[Excerpts from a dataset]
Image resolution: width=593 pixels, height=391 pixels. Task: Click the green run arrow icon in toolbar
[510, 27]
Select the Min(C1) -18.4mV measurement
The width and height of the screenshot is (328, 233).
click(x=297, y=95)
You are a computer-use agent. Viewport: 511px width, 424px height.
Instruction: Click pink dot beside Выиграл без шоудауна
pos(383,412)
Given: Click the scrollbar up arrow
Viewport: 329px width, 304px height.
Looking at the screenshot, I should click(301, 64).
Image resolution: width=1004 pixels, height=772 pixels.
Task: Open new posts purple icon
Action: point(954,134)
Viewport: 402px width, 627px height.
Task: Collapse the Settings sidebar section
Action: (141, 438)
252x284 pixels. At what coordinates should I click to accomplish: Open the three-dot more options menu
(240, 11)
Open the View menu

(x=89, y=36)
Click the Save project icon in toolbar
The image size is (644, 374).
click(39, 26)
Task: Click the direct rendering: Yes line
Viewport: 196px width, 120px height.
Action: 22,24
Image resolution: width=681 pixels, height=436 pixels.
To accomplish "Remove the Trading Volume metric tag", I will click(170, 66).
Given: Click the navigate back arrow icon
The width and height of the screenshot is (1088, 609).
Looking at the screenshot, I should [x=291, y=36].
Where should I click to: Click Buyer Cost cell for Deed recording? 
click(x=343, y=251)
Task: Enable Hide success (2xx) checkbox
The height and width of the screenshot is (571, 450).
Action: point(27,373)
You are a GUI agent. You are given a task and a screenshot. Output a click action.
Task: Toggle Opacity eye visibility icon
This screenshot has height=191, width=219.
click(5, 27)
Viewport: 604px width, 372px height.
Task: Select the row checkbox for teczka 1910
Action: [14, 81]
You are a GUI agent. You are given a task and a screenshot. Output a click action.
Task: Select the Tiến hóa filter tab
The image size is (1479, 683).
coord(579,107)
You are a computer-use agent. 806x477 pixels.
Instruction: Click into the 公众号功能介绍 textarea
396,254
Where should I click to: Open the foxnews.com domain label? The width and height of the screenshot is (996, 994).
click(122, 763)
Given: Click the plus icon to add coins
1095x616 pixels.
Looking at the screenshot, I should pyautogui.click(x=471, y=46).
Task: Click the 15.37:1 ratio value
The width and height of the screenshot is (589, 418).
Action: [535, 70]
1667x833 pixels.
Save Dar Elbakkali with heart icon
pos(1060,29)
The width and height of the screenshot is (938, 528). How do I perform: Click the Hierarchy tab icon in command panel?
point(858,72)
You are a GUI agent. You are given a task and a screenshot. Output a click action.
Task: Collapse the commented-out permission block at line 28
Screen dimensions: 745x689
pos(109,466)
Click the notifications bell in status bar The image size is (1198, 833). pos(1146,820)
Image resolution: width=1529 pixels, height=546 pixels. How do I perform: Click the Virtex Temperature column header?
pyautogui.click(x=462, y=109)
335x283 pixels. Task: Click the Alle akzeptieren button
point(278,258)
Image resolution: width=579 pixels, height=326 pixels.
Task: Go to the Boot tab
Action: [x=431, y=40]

# Try it
Your answer must be the lines from the first line of the records through the line containing "Task: Toggle Opacity eye visibility icon", copied exactly.

# Reply to the task
Image resolution: width=593 pixels, height=391 pixels. Task: Click the green run arrow icon in toolbar
[510, 27]
Select the Min(C1) -18.4mV measurement
The width and height of the screenshot is (328, 233).
click(x=297, y=95)
You are a computer-use agent. Viewport: 511px width, 424px height.
Instruction: Click pink dot beside Выиграл без шоудауна
pos(383,412)
Given: Click the scrollbar up arrow
Viewport: 329px width, 304px height.
Looking at the screenshot, I should click(301, 64).
Image resolution: width=1004 pixels, height=772 pixels.
Task: Open new posts purple icon
Action: point(954,134)
Viewport: 402px width, 627px height.
Task: Collapse the Settings sidebar section
Action: (141, 438)
252x284 pixels. At what coordinates should I click to accomplish: Open the three-dot more options menu
(240, 11)
Open the View menu

(x=89, y=36)
Click the Save project icon in toolbar
The image size is (644, 374).
click(39, 26)
Task: Click the direct rendering: Yes line
Viewport: 196px width, 120px height.
Action: 22,24
Image resolution: width=681 pixels, height=436 pixels.
To accomplish "Remove the Trading Volume metric tag", I will click(170, 66).
Given: Click the navigate back arrow icon
The width and height of the screenshot is (1088, 609).
Looking at the screenshot, I should [x=291, y=36].
Where should I click to: Click Buyer Cost cell for Deed recording? 
click(x=343, y=251)
Task: Enable Hide success (2xx) checkbox
The height and width of the screenshot is (571, 450).
Action: point(27,373)
You are a GUI agent. You are given a task and a screenshot. Output a click action.
Task: Toggle Opacity eye visibility icon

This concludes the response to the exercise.